[WHAT YOU ARE ASKED TO DO]
Check the records below line by line, and report how many lines include the string "computer". No other words are needed.

Collected data
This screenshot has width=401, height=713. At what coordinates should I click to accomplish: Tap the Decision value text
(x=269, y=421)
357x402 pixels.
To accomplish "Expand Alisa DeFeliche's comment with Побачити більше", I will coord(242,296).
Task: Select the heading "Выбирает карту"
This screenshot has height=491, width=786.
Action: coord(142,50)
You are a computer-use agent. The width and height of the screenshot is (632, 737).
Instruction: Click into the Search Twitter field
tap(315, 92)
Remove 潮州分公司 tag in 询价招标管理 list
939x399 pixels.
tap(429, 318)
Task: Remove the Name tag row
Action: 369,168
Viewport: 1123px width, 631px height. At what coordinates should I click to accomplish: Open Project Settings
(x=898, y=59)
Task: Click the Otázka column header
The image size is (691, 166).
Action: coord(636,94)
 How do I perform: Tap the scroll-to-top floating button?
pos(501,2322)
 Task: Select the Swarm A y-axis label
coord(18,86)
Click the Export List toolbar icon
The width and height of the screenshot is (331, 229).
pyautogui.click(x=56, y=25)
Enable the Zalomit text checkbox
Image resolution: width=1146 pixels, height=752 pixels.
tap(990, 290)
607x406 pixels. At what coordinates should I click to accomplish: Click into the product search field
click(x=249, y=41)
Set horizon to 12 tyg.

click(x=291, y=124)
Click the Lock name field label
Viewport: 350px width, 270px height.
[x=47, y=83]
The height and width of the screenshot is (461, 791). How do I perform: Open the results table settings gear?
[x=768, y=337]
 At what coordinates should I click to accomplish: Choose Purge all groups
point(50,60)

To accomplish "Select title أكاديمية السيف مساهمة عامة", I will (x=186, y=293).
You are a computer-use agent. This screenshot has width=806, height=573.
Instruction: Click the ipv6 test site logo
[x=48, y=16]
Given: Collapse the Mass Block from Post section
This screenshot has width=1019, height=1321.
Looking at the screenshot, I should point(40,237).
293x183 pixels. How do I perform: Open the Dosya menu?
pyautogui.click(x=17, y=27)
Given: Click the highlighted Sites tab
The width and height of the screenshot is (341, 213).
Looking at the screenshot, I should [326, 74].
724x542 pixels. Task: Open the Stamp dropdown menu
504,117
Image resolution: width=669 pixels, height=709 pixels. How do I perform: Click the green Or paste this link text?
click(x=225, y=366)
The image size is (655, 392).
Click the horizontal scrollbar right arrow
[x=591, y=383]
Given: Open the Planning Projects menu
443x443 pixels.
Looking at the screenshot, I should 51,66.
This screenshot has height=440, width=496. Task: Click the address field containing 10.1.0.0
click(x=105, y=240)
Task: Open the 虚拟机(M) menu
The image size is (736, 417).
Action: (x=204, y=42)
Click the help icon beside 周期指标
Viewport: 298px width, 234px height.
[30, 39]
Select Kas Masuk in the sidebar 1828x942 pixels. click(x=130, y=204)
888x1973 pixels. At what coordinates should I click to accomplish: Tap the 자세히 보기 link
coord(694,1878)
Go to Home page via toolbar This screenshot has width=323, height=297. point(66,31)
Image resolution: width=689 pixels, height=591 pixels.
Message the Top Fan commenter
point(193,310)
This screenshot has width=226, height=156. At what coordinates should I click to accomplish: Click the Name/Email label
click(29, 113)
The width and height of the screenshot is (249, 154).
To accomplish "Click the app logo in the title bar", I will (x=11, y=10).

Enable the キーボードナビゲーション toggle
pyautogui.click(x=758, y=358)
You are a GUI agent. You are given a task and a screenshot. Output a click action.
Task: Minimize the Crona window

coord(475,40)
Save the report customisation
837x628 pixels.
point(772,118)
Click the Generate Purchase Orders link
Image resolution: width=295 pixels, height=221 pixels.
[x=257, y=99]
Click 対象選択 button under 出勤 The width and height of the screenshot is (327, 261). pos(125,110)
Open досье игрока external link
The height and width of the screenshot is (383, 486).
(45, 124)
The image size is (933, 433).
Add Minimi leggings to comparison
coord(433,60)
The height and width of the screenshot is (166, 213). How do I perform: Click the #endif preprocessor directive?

[ANSWER TO THIS TASK]
2